When other coaches figured out what Halas had done, they demanded their own eye in the sky at Wrigley. Halas bitched—it’s not an advantage if everyone’s got it—but complied. He then positioned the Bears marching band behind the visitors’ bench. Every time a visiting coach picked up the phone, the band launched into the fight song—just one tactic in Halas’s war of discomfort and deprivation. “Teams visiting Wrigley Field constantly complained
about lack of soap, towels, programs,” Halas wrote. “They put it down to my stinginess. But why not deprive visitors, if doing so upsets them? What better location for the band than directly behind George Preston Marshall, tootling in his ears? And if Curly Lambeau had trouble seeing the play from his specially allocated bench in a far corner, so much the better for the Bears.”
In the 1930s, NFL offenses still operated in the preindustrial spirit of mob ball.
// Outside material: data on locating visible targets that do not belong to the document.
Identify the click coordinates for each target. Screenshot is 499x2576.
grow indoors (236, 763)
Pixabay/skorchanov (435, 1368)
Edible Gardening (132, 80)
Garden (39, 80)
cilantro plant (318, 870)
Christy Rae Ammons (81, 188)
The quarterback might call for the snap, but the action was controlled by a halfback who pitched out as he raced along the line, ran it himself, or tossed downfield. Known as the option or the single wing, this offense was easy to learn but offered a limited number of ways to score. It was often three yards and a cloud of dust. But the league changed the rules in the 1930s to make the game friendlier to the pass—the ball itself was redesigned—and it meant terrific opportunity for the coach who could capitalize.
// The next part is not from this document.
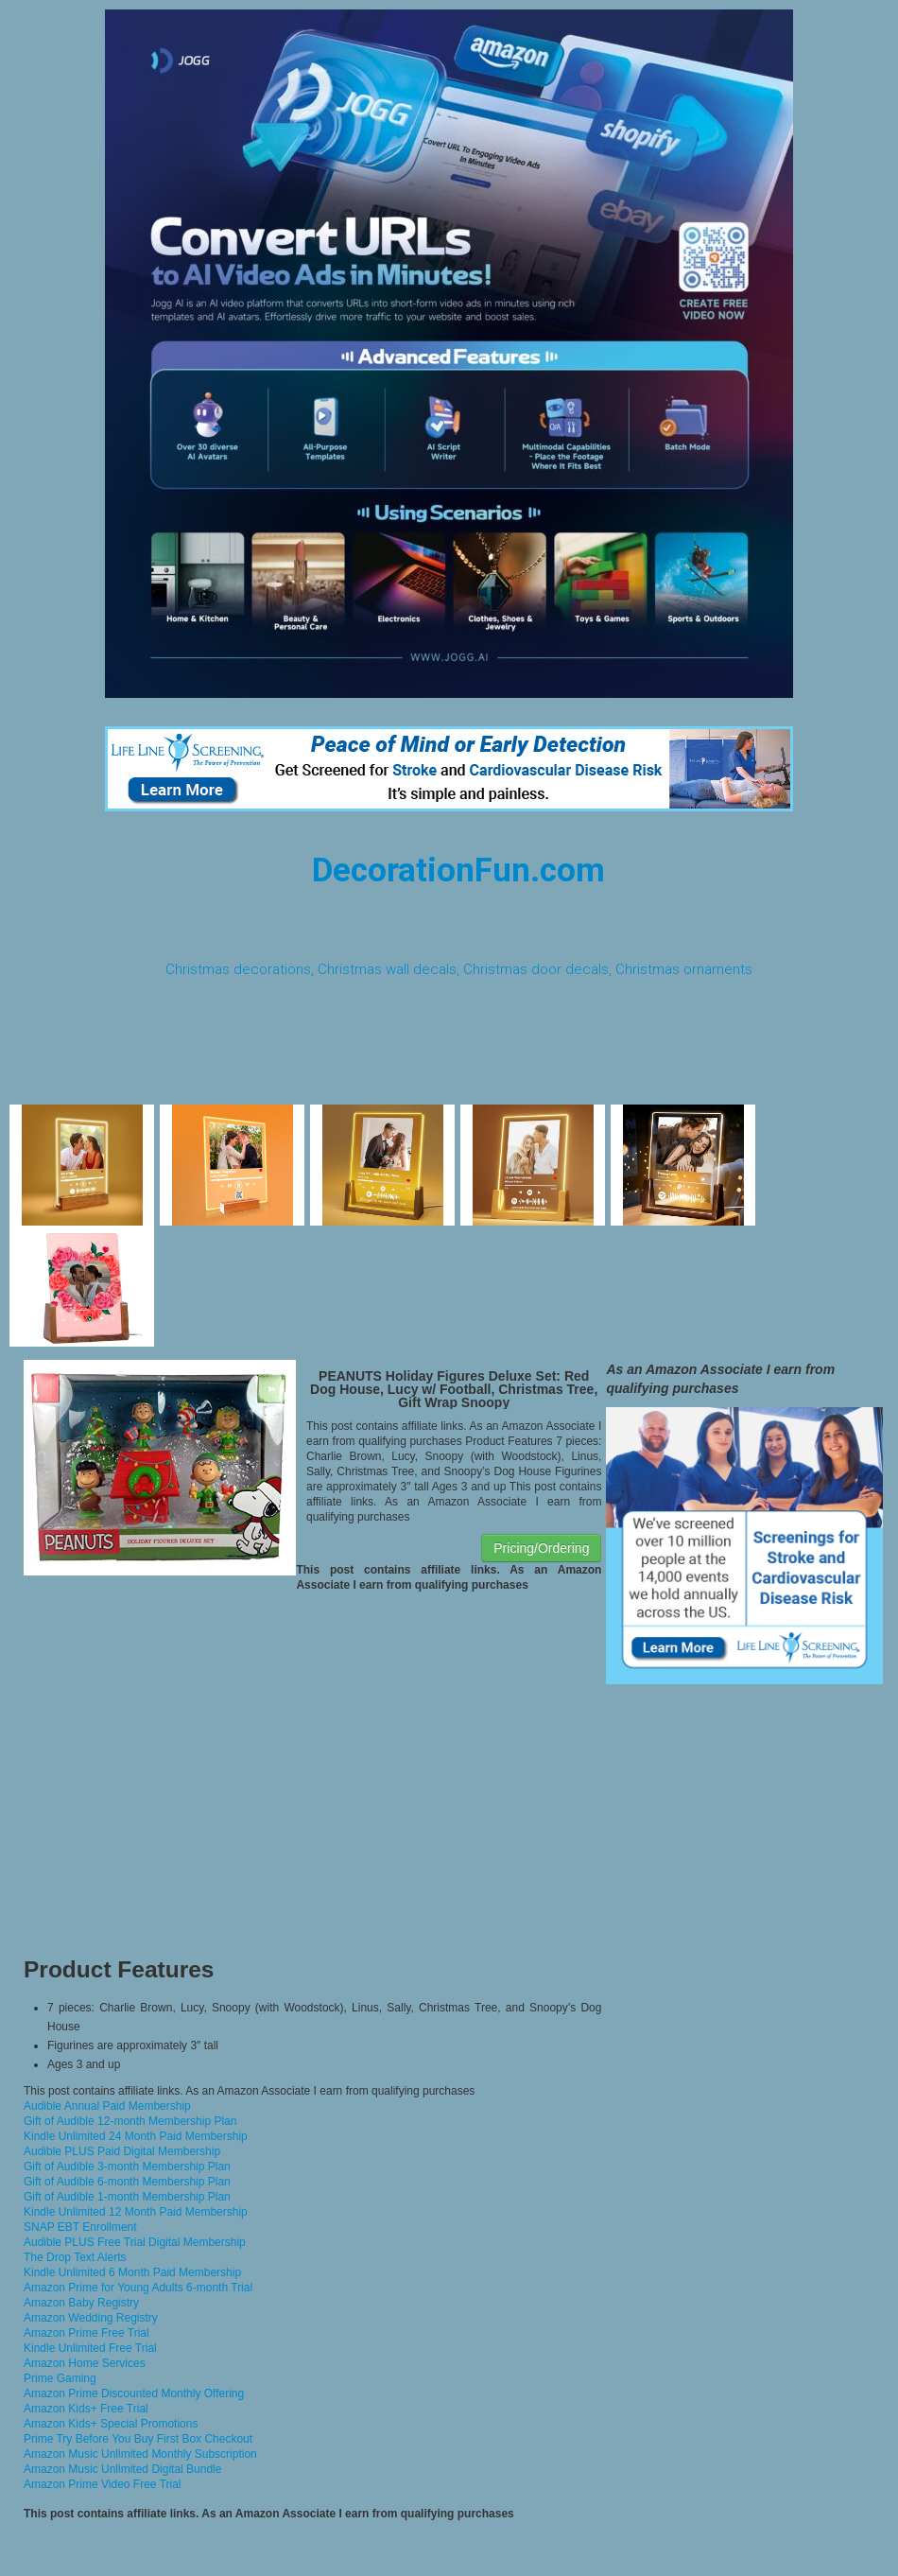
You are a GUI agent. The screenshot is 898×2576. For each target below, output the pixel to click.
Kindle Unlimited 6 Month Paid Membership (132, 2272)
Halas’s greatest innovation came in the 1930s, with the introduction and refinement of the modern T-formation, bastard sons of which still dominate pro football. In this way, Halas and his assistants invented the look of the modern game.
Invented by Pop Warner in 1907, the single wing dominated early professional football. It usually featured a halfback or fullback who took the snap, then raced across the field, cycling through options: he could run, pass, or pitch out. The formation, with its tailback (TB) and wingback (WB), recalls an earlier era of football.